Ana, nome fictício, nunca usa o termo violência ou abuso sexual por parte do seu companheiro. Explícita que teve relações sexuais com o companheiro por vontade própria. No entanto deixa escapar o que nos parece ser uma clara inscrição num modelo do género feminino, assente na subordinação ao homem e às suas vontades e desejos sexuais:
«Entrevistadora: E sexualmente ele…como é que geria isso?
Ana: Eu acho que depende muito das alturas. Está claro que uma pessoa, eu não vou dizer que só fiz sexo com ele porque ele quis, foi também porque eu queria estar com ele, foi porque eu gostava dele porque achava que devia…»
(Ana, 27 anos)
A assimilação dos papéis de género, sobretudo do “dever” das mulheres em satisfazer sexualmente os seus parceiros, ter-‐se-‐á sobreposto à capacidade de percepcionar o acto como uma forma de violência sexual.
O caso de Luana é idêntico. No seu discurso, tenta encontrar algumas explicações para nunca ter reconhecido ser vítima de violência sexual: muito nova quando se juntou com o agressor e a sua proveniência geográfica encontram-‐se entre os factores que contribuíam para a sua “inocência” e que, concomitantemente condicionaram a sua percepção do que seria uma relação conjugal livre de violência. Hoje reconhece que foi vítima da prática da violação conjugal, repetida ao longo de vários anos.
Luana: «Ele começava-‐me a dizer que eu tinha de fazer tudo o que ele queria porque eu era mulher dele e comecei a ser o objecto dele… A minha vida tornou-‐se num inferno sempre, desde aí.

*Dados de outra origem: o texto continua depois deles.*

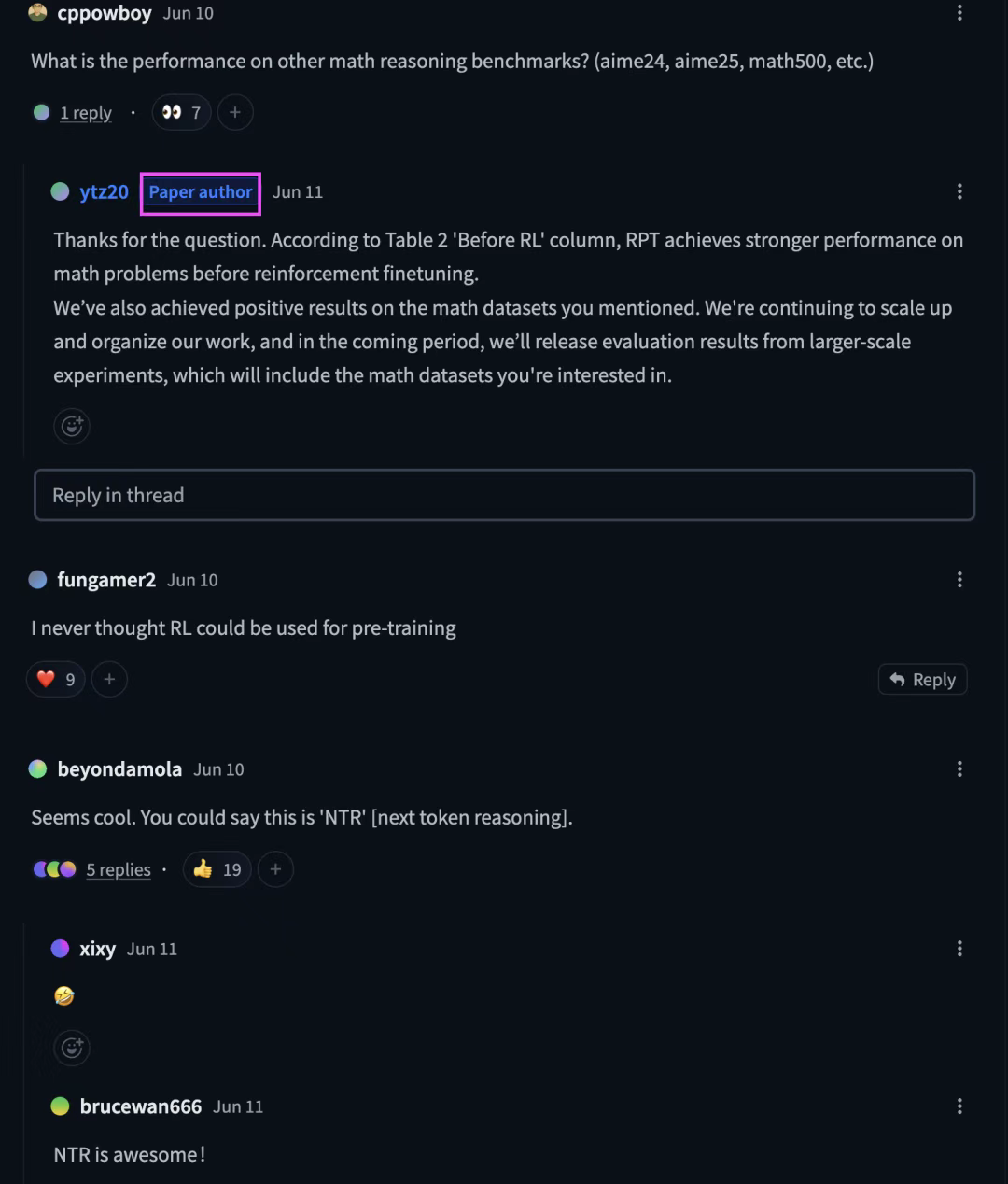Toggle the eyes reaction with 7 votes

point(182,113)
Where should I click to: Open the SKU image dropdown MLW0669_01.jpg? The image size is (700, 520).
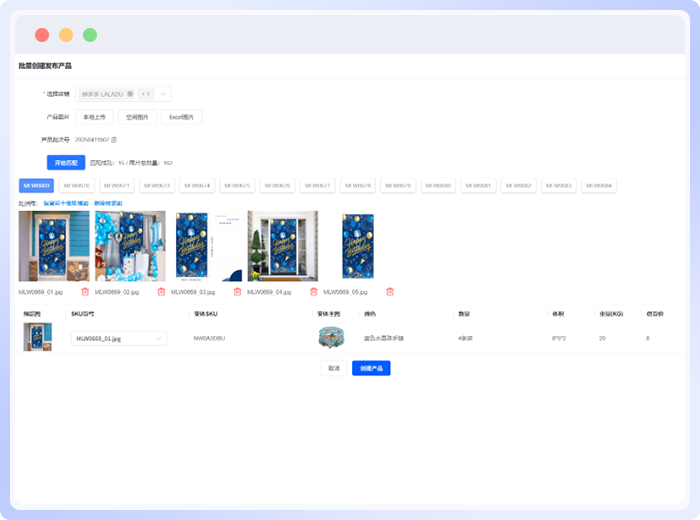click(119, 339)
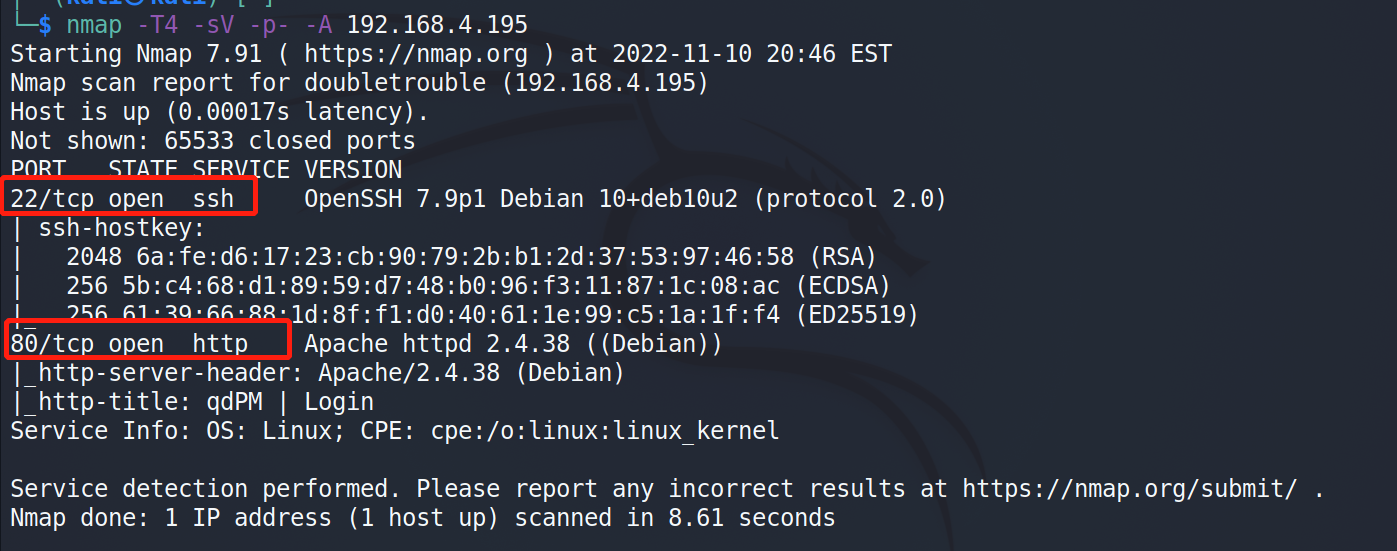Click the http-server-header result line
This screenshot has width=1397, height=551.
point(318,373)
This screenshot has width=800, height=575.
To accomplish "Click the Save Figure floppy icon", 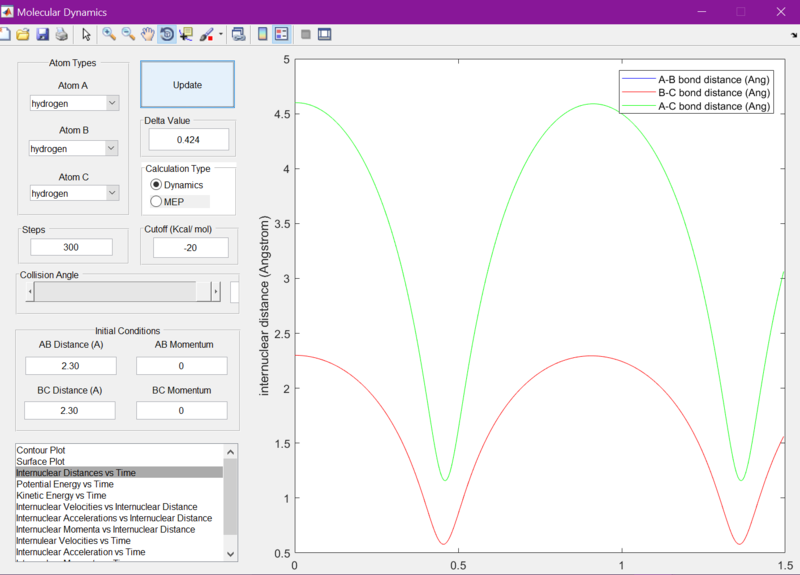I will pyautogui.click(x=42, y=34).
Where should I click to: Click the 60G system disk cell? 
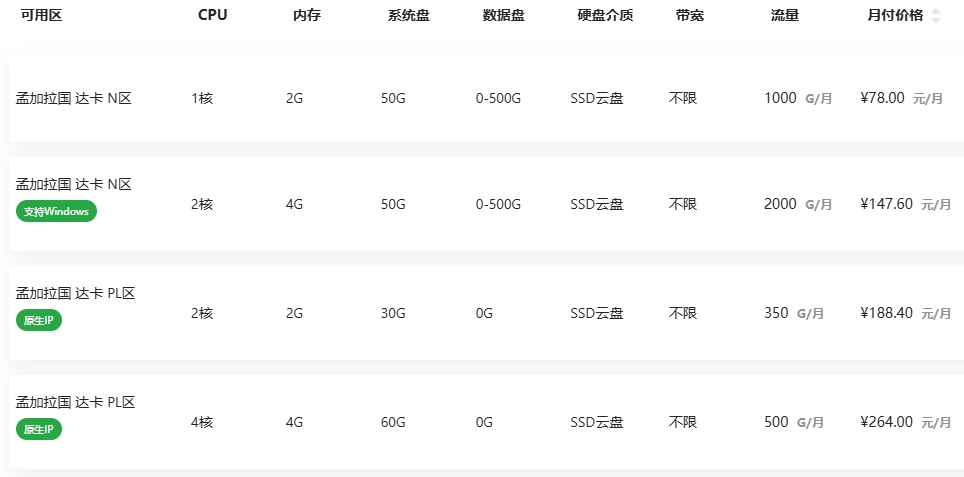point(393,422)
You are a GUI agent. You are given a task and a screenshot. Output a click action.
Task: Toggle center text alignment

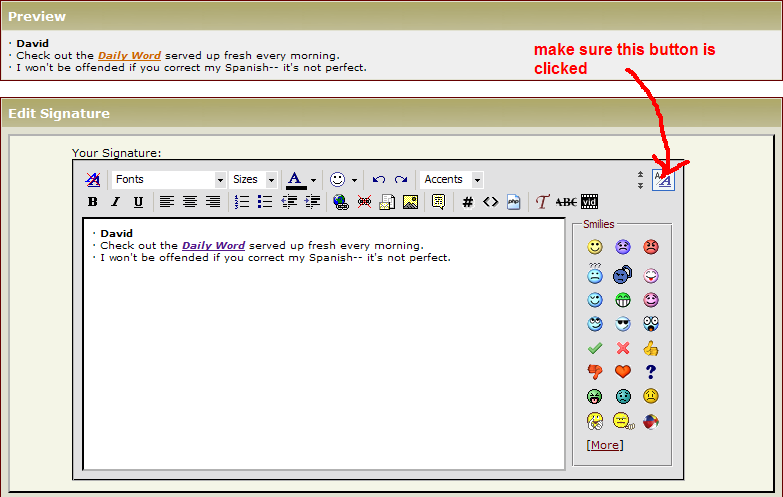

Eu era abusada, era fisicamente e era sexualmente porque eu comecei a ter medo dele, ele dizia-‐me que eu era a mulher dele e que era obrigada a fazer aquilo que ele queria. Eu pensava que sim, que era assim – com 18 anos o que é que uma pessoa pensa… fazia tudo o que ele queria e acreditava em tudo o que ele dizia»
(Luana, 53 anos)
A eficiência da assimilação e veiculação dos estereótipos de género parece facilitar o exercício da violência sexual, descrita de forma ambígua pelas entrevistadas: não era uma violência, mas uma insistência e que, perante a sua recusa e possível
agressão, o acto sexual era “consentido“ pela vítima. Para Bourdieu seria a «força da ordem masculina que se deixa ver pelo facto de dispensar justificação» (1999, p.8).
As palavras de Ana reflectem a necessidade da satisfação sexual do agressor. Não recusar a prática do acto sexual era, neste caso, uma estratégia de evitar novo episódio de violência física:
Ana: «Ele não me obrigava mas também não desistia e depois uma pessoa praticamente…já nem para se chatear queres toma faz o que quiseres. Era mesmo assim. Porque na ideia dele a mulher tem que…a mulher é para isso mesmo, para satisfazer o homem, quer ele tenha outro quer ele não tenha a mulher é para isso mesmo, portanto…»
(Ana, 27 anos)
O exercício de dominação masculina através do acto sexual, bem como a validação da performance são aspectos definidores das socializações de género. Usamos o termo dominação masculina de acordo com a definição conceptual de Pierre Bourdieu: um paradoxo da doxa que se baseia numa «ordem estabelecida, com as suas relações de dominação» que perpetua condições de existência «intoleráveis» mas que são produzidas e reproduzidas pelos indivíduos como aceitáveis ou mesmo naturais. A dominação masculina é, segundo o autor, «o exemplo por excelência dessa submissão paradoxal, efeito daquilo que chamo a violência simbólica, violência branda, insensível, invisível para as suas próprias vítimas» (Idem, Ibidem, p.1).
O autor reflecte também sobre a vivência da experiência sexual nos homens e nas mulheres e como a mulher é socializada para falar, tocar, acariciar, abraçar. Por sua vez, o homem constrói a vivência da sexualidade de uma forma compartimentalizada, «concebida como um acto agressivo e sobretudo físico de conquista orientado para a penetração e para o orgasmo» (Idem, Ibidem: 18).